Rep. Duncan Hunter, R-Calif., stands with House Republicans and veterans to condemn mismanagement at the Department of Veterans Affairs and call for accountability measures. (UPI/Gabrielle Levy)
WASHINGTON, May 29 (UPI) -- House Republicans and veterans gathered on Capitol Hill Thursday to demand the passage of a measure that would allow the Secretary of Veterans Affairs to fire individuals involved in the ongoing Phoenix VA hospital scandal.
House VA Committee Chairman Jeff Miller, R-Fla., urged the Senate to quickly pass a House-passed bill giving the secretary the ability to do more than put staff on leave, as well as several other upcoming measures that will put a five-year freeze on bonuses for senior executives and another that would codify veterans' ability to go outside the VA for their healthcare.
"We've had problems time and time again where it appears it's easier to get a bonus at VA than it is to get disciplined or be fired," Miller said. "The secretary says he has the tools to do the job: He has not used those tools."
"We are going to give him more tools in order to give him what is necessary to give veterans the care the benefits and they honor that they have earned," Miller said.
An interim report released Wednesday by the VA Office Inspector General found the Phoenix VA had kept 1,700 veterans waiting for an appointment on a secret list so as to keep official wait times down, forcing veterans to wait 115 days on average for care.
"The director of the Phoenix VA got an $8,500 bonus in April, when there was an open inspector general investigation ongoing," Miller said, incredulity obvious in his voice.
Rep. Duncan Hunter, R-Calif., is a U.S. Marine Corps veteran and said he chose to go through private healthcare for two surgeries he needed following his service. And Rep. Matt Salmon, R-Ariz., whose district includes the Phoenix VA hospital at the heart of the scandal, told of veterans who spoke at a meeting about narrowly avoiding health catastrophes, thanks to the last-minute intervention of the congressional office.
"It shouldn't take a congressman getting involved for a veteran to be able to get an appointment," Salmon said.

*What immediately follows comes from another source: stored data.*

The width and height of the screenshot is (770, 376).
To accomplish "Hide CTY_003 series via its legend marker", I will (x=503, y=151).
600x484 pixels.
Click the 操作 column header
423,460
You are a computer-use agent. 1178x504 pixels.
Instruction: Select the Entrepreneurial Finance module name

Salmon joined Miller in calling for VA Secretary Shinseki's resignation: "The administration needs to put up or shut up when it comes to defending our veterans."
Despite a growing bipartisan chorus for the secretary to step down, House Majority Leader Eric Cantor reiterated the leadership's position, siding with the White House in resisting the calls for resignation.
"It's beyond clear that the VA has not performed up to anyone's standards under his stewardship," he said. "But we must remember, this is about more than one man, this is about millions of veterans and they deserve more accountability than one resignation."
But though Miller said he called for Shinseki's ouster, he recognized the problem was "much larger than one individual."
"There's already a vacuum at the top" of the VA leadership, he said. "It's already there. It goes all the way up to the White House."